Organic Aciduria

2.4.1. Canavan Disease

Canvan disease is also known as Canavan-Van Bogaert-Bertrand disease; spongy degeneration of CNS; aspartoacylase deficiency; ASP deficiency; aminoacylase 2 deficiency; and ACY2 deficiency.

Canavan's disease is an autosomal-recessive disorder caused by aspartoacylase deficiency. The deficiency of aspartoacylase leads to increased concentration of NAA acid in the brain and body fluids. This causes disruption of myelin, resulting in spongy degeneration of the white matter of the brain. The clinical features of the disease are hypotonia in early life, which evolves to spasticity, macrocephaly, head lag, and progressive severe mental retardation. Like Tay-Sachs and Nieman Pick disease, it is most prevalent in the Ashkenazi Jewish population. Research at the molecular level led to the cloning of the gene for aspartoacylase and the possibility of genetic diagnosis, the creation of animal models and continued research into the patho-physiology of this still poorly understood disorder.

2.4.1.2. Clinical Features

There are at least three different phenotypes of Canavan disease. A congenital form has been described, with marked hypotonia, feeding difficulties, lethargy and a rapid decline with death within months.

The infantile form of Canavan disease is the most common. Patients have an unremarkable gestation and appear normal at birth. Hypotonia becomes evident by 6 mo of life. Affected infants have poor head control, decerebrate posturing, irritability, poor feeding, and limited spontaneous motor activity.

By the second year of life, hypotonia has given way to spas-ticity with tonic extensor spasms. Cortical blindness and optic atrophy develop. Sensorineural hearing loss may be present with developmental malformations of the organ of Corti (116). Macrocephaly is a prominent finding at this stage. The patient may have myoclonic or other seizures and choreoathetosis. Autonomic crises may occur with vomiting, temperature instability and vasomotor disturbances. A vegetative state develops and affected infants generally die in early childhood.
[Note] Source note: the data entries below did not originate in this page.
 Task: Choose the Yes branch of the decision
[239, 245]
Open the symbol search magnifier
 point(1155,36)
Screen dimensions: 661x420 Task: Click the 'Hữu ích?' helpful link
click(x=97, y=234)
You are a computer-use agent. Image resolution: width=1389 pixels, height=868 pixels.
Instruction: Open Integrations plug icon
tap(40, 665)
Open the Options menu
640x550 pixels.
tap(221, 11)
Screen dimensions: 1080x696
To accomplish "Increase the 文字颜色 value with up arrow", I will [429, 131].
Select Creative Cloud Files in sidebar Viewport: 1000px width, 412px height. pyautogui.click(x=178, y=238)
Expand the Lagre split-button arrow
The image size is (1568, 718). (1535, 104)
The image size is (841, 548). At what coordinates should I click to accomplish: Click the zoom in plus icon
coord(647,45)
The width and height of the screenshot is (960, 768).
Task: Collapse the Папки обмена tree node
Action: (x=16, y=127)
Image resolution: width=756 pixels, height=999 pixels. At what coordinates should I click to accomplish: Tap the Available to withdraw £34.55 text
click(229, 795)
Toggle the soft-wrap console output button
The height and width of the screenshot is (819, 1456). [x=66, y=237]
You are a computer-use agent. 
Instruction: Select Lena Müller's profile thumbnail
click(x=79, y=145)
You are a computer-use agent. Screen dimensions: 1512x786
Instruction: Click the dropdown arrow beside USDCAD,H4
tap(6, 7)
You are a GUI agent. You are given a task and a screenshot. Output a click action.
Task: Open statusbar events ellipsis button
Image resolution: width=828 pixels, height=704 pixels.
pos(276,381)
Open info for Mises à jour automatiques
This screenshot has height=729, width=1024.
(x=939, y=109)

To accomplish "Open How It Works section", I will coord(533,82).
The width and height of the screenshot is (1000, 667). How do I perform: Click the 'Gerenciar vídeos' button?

The juvenile form is less common. Symptoms develop often after 5 yr of life. Visual loss, progressive cerebellar ataxia, regression of cognitive function, and spasticity are present. Macrocephaly is not an obligate feature. Some of these patients have had long-term survival, even into adulthood (117).

2.4.1.3. Biochemical Features

The first reported cases of NAA aciduria in patients with leukodystrophy occurred nearly 40 yr ago (118-120); however, it is not until much later that the association with Canavan disease was made (121). Since that time, the measurement of NAA in urine, plasma, and amniotic fluid has proved to be a valuable diagnostic tool. Aspartoacylase can be assayed in cultured skin fibroblasts and cultured amniotic cells and chorionic villi.

2.4.1.4. Genetic Features

Gene Locus: 17pter-p13. The gene for aspartoacylase has been cloned (122), and more than 40 mutations have been described, with two founder mutations among Ashkenazi Jewish patients (E285A and Y231X). Programs for carrier testing are currently in practice for the screening of Ashkenazi Jews for these two common mutations. Mutations in the aspartoacylase gene among non-Jewish patients are different and more diverse.

2.4.1.5. Imaging Features

Since diagnosis is available biochemically, there are limited recent studies on the MRI findings of Canavan disease. Conventional magnetic resonance imaging classically reveals early involvement of the arcuate fibers (U fibers). In most cases, the entirety of the cerebral white matter is then progressively affected, with relative sparing of the putamen (123). There also may be early involvement of the lentiform nuclei and the heads of the caudate nuclei apparent on T2-weighted images (124).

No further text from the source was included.